### Provided text
______________________________

# Doinker Chubby Hunter



## camelcluch (Aug 25, 2009)

What is your thoughts on the Chubby? I would like to hear good and bad. Let me know what you all think. Thanks.


----------



## Robin Hall (Dec 8, 2005)

*Doinker Chubby*

I thought I might as well throw in my thoughts...... I will start with the bad: It's really short and you cannot tune this stab very much,For some hunting applications I think it good because of it's size and weight....mainly tree stand and blind stuff, but I do think that for 3D or any other target applications it's not what is need. The Good things: For the archer that wants just a little more weight on their hunting bow with dampening and does not want a long stabilizer it is perfect. The camo finish on it is very cool and is available in three different camos...Lost, Next Vista and Next G1.
I wanted to let everyone know that the lengths have changed a little as we have redesigned the weight at the end. Because we did this mid year we are unable to have all our accounts update the information on the stabilizers that they have in their systems. The weights have stayed the same but the lengths have changed, everything shortened up a little.

CS3 3.25" Chubby Hunter is now 2.5" long and is 5.2oz
CS5 4.75" Chubby Hunter is now 4" long and is 6.3oz
CS7 6.625" Chubby Hunter is now 5.75" long and is 6.3oz

I am sorry for the change but it was something we had to do before we started shipping them out. For updates on our product and any stabilizer quetions please come check out www.doinker.com/forum


----------



## camelcluch (Aug 25, 2009)

Thanks for the info. I am mostly a hunter so I prefer the shorter length. Any other thoughts...


----------



## asa1485 (Jan 16, 2008)

For the length that it is , it is an excellent stab. I normally use something in the 8 to 12 inch range (but have used the chubby in the past)for hunting, never had any issues as the arrow is always sticking out farther than the stabilizer. I have not had a chance to use the new shorter ones but if it is anything like the older ones it is excellent quality and works well.


----------



## camelcluch (Aug 25, 2009)

Thanks for your info. Any ideas on the damping and queitness of these guys.


----------



## Greenstick (Jun 8, 2009)

I had a chubby hunter and it worked well for dampening vibration, however I found it was too short to be an effective stabilizer.


----------



## Robert Muncie (Sep 8, 2006)

I've used the chubby hunter before and it's nice in a blind for sure but I'd encourage you to check out the Multi-rod. Swiched to one last year and couldn't be happier. It gives you a little more lenght but not so much that you can't get it through the woods and it still does all the things you need it to do on your bow without breaking the bank


----------

______________________________

### Material
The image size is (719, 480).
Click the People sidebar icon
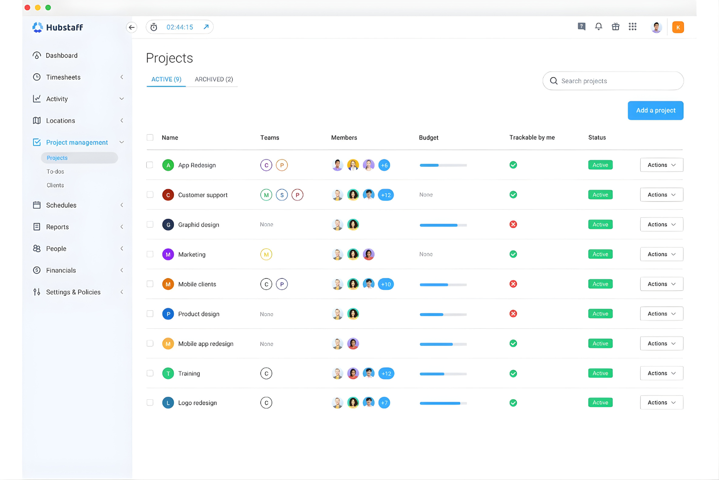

______________________________

### Aim
Translate this sentence from the Doinker Chubby Hunter thread into Spanish: "I had a chubby hunter and it worked well for dampening vibration, however I found it was too short to be an effective stabilizer."

### Exercise output
Tenía un Chubby Hunter y funcionaba bien para amortiguar la vibración; sin embargo, me pareció demasiado corto para ser un estabilizador eficaz.